TASK ITEM
Filter the entries that follow, copying every line in which the word "computer" appears.

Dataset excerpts
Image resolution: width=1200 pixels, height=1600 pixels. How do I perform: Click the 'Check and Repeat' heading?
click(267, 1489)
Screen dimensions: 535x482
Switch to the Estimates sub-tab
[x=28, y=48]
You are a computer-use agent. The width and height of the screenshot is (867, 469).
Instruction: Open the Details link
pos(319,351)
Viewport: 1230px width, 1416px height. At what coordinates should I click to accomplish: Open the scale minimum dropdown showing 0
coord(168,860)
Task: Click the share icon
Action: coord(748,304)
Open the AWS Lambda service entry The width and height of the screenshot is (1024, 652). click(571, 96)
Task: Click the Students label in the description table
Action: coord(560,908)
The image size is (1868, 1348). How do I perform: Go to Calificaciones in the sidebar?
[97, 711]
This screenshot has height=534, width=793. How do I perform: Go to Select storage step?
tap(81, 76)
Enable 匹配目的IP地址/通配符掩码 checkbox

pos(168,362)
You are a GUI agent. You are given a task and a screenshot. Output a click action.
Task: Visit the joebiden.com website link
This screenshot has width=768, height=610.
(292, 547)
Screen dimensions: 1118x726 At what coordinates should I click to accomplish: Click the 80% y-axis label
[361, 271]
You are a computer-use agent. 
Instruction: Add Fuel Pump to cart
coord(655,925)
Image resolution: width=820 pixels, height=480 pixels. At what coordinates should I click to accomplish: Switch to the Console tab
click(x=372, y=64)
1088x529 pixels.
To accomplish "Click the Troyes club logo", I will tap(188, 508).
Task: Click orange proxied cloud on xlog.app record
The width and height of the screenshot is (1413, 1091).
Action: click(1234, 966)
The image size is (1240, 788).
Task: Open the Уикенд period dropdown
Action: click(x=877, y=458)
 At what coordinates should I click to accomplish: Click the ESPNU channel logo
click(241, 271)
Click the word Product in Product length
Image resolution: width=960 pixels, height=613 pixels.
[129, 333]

ANSWER FOR THE TASK
You are a computer-use agent. The width and height of the screenshot is (867, 469).
You are a computer-use agent. 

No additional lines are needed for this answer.